Jealous? You too can build a (minor) cocky-driving car!
Along with each new autonomous vehicle announcement, in that location is always a statement of the massive investment needed to go far happen. But for those of us who want to practise more than than be passive spectators, there is an exciting new opportunity to larn how to build your own — scaled-downwards — robotic race motorcar. Startup JetsonHacks has taken MIT's RACECAR autonomous car learning platform and made it attainable to the DIY community with detailed assembly instructions, and cost-saving hardware options to brand it more than affordable than the University's original version. The RACECAR is a massive kit bash of an offf-the-shelf RC vehicle — a Traxxas Rally — so that all the DIY fun is concentrated on the command and programming. The brain is (naturally) a Jetson TK1, running Robot OS (ROS).
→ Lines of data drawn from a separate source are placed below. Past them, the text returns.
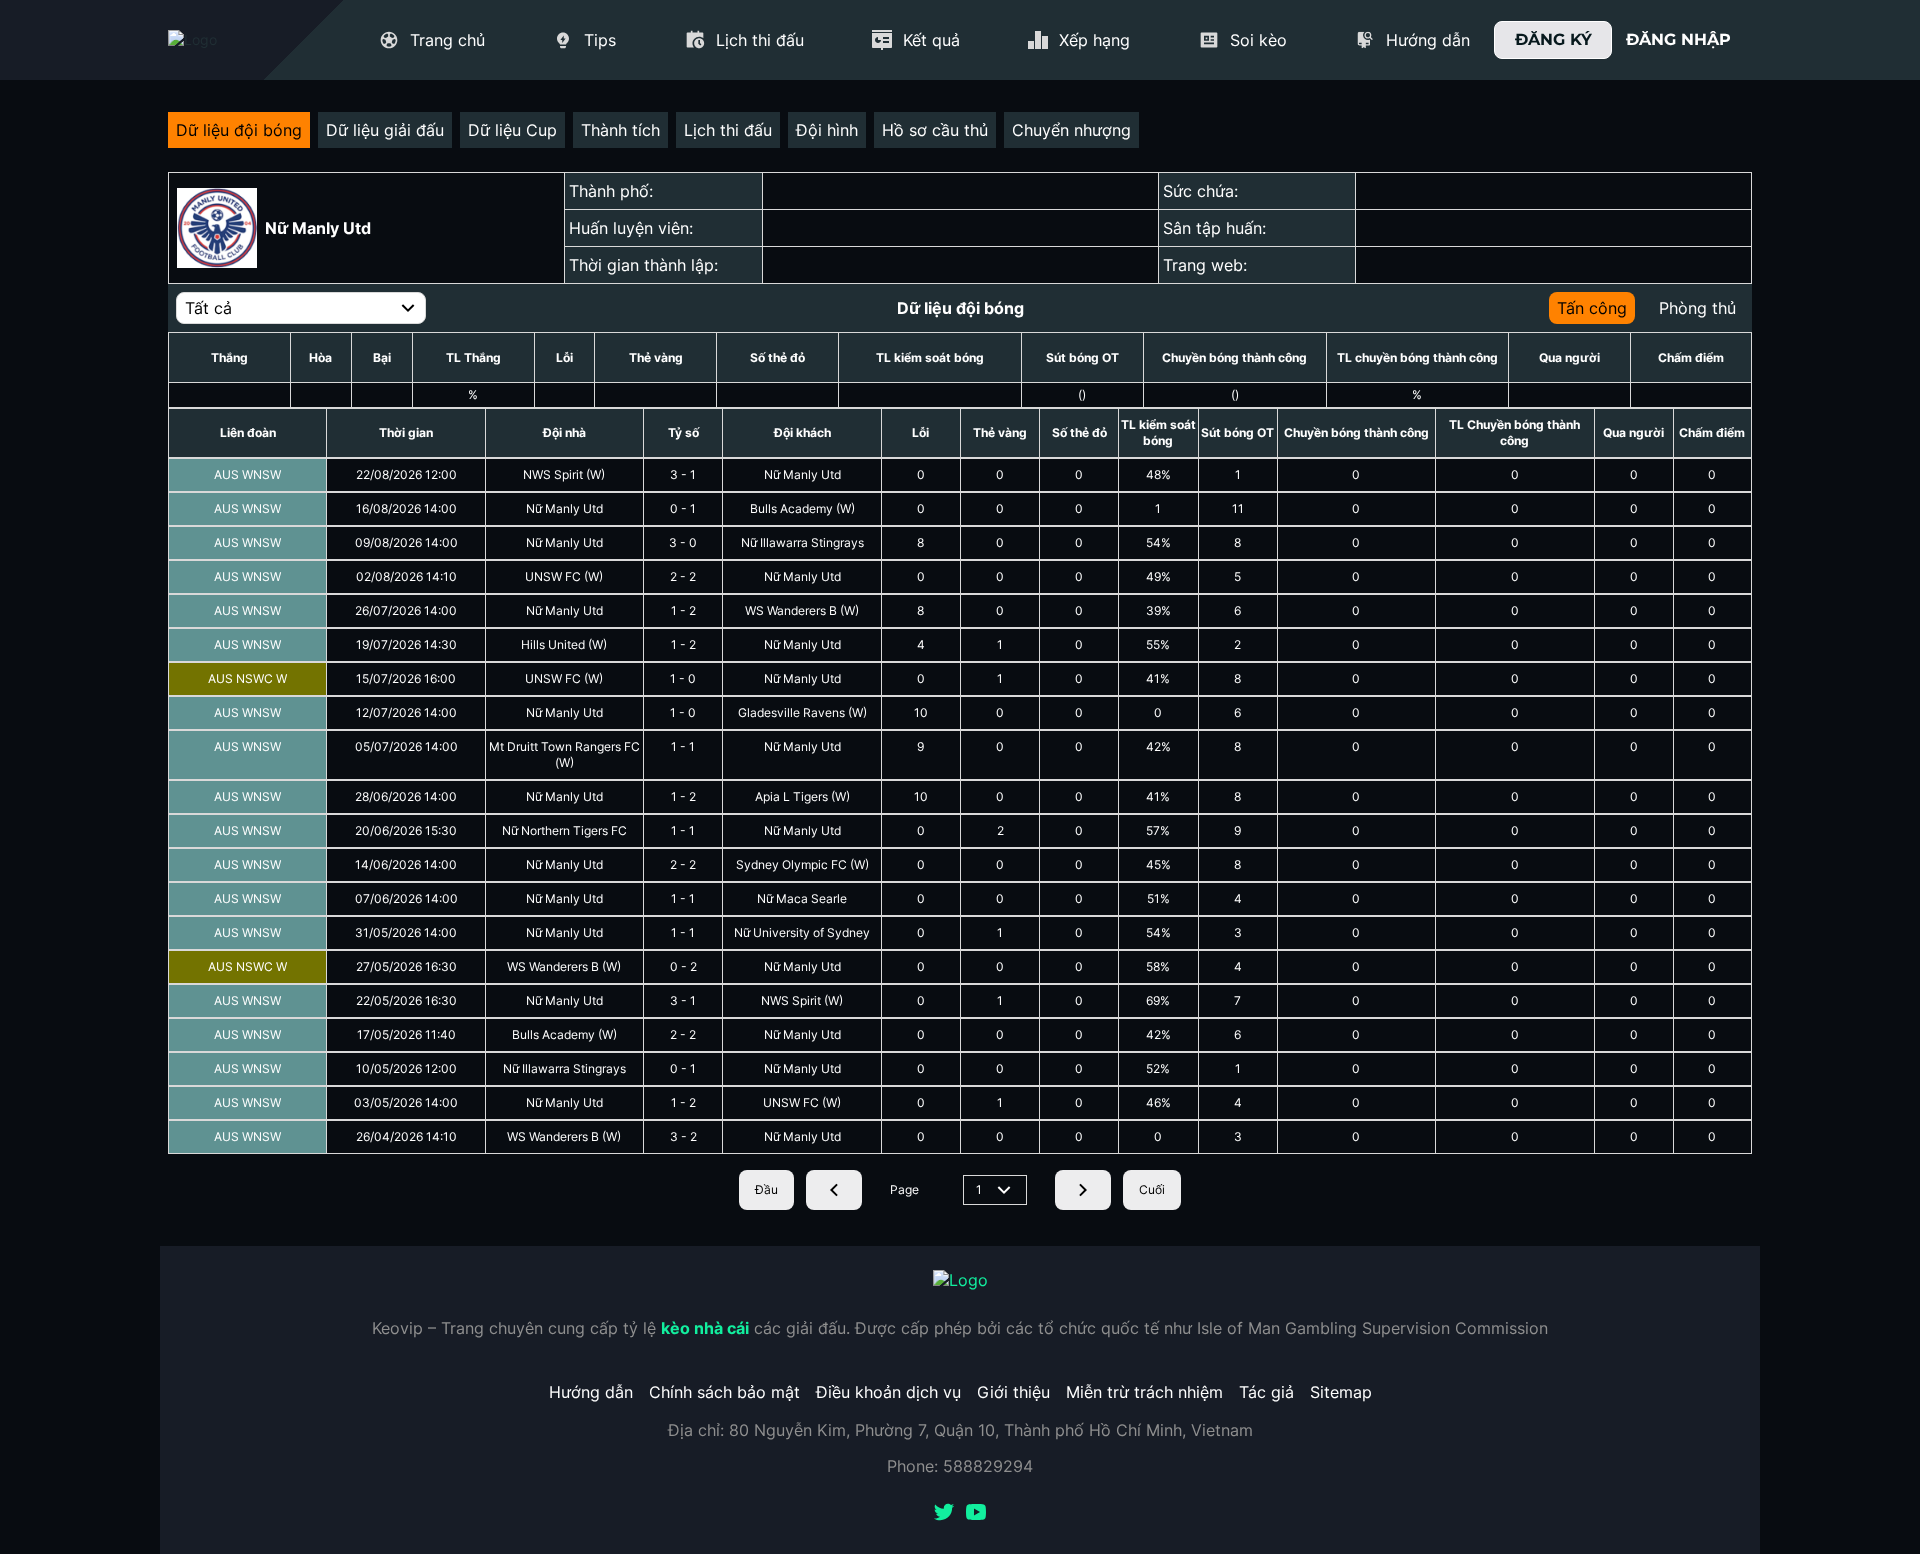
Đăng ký (1553, 39)
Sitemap (1341, 1392)
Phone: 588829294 (960, 1466)
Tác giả (1266, 1392)
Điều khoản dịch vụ (888, 1392)
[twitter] (944, 1514)
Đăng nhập (1678, 39)
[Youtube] (976, 1514)
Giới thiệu (1013, 1392)
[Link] (228, 40)
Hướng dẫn (591, 1392)
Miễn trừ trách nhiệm (1144, 1392)
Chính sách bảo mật (724, 1392)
In an exclusive interview, JetsonHacks Founder Bill Jenson excitedly explained that this year will characteristic an upgraded model based on this Jump'south MIT Controls Course — which volition be bachelor online — and a new design featuring a more-powerful Jetson TX1. If y'all'd rather flex your maker muscle with a drone, he also offers a lot of great DIY drone advice based on the DJI Matrice 100 development platform.